Attachment to email dated 14 June 2014, sent by the Institute Entries relating to individuals other than the applicant, that is the second, third, fifth and sixth rows of the table.
The note marked **
It remains for me to consider whether the Institute was justified under section 15(1)(a) of the FOI Act in refusing access to any further records, on the basis that such records do not exist or cannot be found. This Office's role in such cases is to review the decision of the public body and to decide whether that decision was justified. This means that I must have regard to the evidence available to the decision maker and the reasoning used by the decision maker in arriving at his/her decision. The evidence in "search" cases consists of the steps actually taken to search for the records, along with miscellaneous other evidence about the record management practices of the public body, on the basis of which the public body concluded that the steps taken to search for the records were reasonable. It is not normally the Commissioner's function to search for records that a requester believes are in existence. The Office's understanding of its role in such cases was approved by Mr Justice Quirke in the High Court Case of Matthew Ryan and Kathleen Ryan v. the Information Commissioner (2002 No. 18 M.C.A. available on this Office's website, www.oic.ie).
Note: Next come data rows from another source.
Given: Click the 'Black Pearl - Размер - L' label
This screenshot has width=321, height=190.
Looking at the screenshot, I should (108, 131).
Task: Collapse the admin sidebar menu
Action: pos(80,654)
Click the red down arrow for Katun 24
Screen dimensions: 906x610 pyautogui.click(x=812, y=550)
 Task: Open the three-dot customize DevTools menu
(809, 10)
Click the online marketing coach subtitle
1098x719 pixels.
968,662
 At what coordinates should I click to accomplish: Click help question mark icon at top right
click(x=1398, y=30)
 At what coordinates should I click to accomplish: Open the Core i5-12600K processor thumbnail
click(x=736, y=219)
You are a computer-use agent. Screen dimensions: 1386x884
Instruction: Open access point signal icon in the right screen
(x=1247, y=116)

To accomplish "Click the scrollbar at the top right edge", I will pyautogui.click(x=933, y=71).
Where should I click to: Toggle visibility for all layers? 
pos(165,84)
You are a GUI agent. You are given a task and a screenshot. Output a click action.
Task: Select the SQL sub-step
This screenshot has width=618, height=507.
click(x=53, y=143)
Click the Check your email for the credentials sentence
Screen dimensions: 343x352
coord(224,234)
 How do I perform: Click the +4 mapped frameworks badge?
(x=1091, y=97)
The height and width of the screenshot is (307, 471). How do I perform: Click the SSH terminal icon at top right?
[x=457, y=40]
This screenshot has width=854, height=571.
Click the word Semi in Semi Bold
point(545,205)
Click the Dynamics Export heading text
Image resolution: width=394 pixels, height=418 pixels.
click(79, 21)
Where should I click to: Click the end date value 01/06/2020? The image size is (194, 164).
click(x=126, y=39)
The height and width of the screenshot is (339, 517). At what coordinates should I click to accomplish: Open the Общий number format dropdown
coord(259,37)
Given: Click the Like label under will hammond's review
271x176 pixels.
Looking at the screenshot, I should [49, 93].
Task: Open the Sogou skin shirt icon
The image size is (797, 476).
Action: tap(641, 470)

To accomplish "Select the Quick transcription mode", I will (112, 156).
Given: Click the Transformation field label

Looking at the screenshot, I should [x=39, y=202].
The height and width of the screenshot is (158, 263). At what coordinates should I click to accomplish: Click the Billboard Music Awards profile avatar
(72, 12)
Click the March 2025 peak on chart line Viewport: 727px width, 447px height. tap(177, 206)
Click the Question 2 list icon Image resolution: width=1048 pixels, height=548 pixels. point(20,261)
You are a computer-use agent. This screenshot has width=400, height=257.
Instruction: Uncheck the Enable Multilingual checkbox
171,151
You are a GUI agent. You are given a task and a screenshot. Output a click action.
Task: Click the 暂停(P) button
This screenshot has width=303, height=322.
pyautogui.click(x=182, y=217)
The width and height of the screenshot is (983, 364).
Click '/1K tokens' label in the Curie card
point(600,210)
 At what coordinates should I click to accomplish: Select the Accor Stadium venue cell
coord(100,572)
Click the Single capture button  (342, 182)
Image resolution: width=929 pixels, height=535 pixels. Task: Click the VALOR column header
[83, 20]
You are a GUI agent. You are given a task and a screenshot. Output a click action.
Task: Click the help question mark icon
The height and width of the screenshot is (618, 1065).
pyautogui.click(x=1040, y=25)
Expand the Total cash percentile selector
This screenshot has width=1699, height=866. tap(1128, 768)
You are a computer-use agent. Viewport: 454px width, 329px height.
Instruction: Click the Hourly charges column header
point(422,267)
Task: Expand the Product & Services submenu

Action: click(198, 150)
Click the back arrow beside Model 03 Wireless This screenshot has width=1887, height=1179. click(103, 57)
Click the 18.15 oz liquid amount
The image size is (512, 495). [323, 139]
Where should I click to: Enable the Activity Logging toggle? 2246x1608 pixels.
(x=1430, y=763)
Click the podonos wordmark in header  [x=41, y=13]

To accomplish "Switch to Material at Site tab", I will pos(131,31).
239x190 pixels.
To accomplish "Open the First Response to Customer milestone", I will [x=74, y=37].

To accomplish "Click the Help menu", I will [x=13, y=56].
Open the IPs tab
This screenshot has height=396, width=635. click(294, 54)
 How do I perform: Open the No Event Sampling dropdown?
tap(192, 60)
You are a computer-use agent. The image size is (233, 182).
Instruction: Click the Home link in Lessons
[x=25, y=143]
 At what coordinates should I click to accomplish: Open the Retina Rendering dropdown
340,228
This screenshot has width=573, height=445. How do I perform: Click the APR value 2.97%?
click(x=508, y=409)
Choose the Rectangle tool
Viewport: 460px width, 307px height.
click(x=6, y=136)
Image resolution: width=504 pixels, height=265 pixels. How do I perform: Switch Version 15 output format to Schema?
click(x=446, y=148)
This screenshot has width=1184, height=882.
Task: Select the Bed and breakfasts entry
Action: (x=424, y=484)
The Institute submits that manual and electronic searches were carried out for relevant records in the email archives and files held in the offices of senior members of staff, including the applicant's line managers, and in its Human Resources department. These are submitted to be the likely locations in which relevant records should be found.
The Institute states that a re-examination of these locations was carried out based on Category 2 of the applicant's request in Case 150076, but that no further records were located.
Aside from this, records were provided to the applicant under each category sought, with the exceptions of Categories 3 and 7 of his request in Case 150016. The Institute claims that no records exist falling within these categories, but that its human resources policies and other information may be found on its employee intranet, to which the applicant has access.
It is apparent from correspondence before me that the applicant's particular concern is that he believes that emails dated around June 2014 exist, which had not been provided to him. In fact, it appears that these emails were held to be exempt by the Institute, and had not been furnished on that basis. As noted above, I now direct that these records be released to the applicant, subject to the redaction of information relating to third parties.
Having carefully considered the matter, I find no reason to doubt the Institute's submission that further records either do not exist, or cannot be found, and that the searches carried out were reasonable. I therefore find that the Institute was entitled to refuse the balance of the applicant's requests in both Case 150016 and Case 150076 under section 15(1)(a) of the FOI Act.
Having carried out a review under section 22(2) of the Freedom of Information Act 2014, as amended, I hereby annul the Institute's decision in Case 150016 to refuse access to records under section 30(1)(b), and direct the release of those records subject to the redactions set out earlier in this decision.
I affirm, under section 15(1)(a) of the FOI Act, the Institute's decisions in both Case 150016 and Case 150076, to refuse to release further records, on the basis that such records do not exist or cannot be found after reasonable searches have been carried out.
A party to a review, or any other person affected by a decision of the Information Commissioner following a review, may appeal to the High Court on a point of law arising from the decision. Such an appeal must be initiated not later than four weeks from the date on which notice of the decision was given to the person bringing the appeal.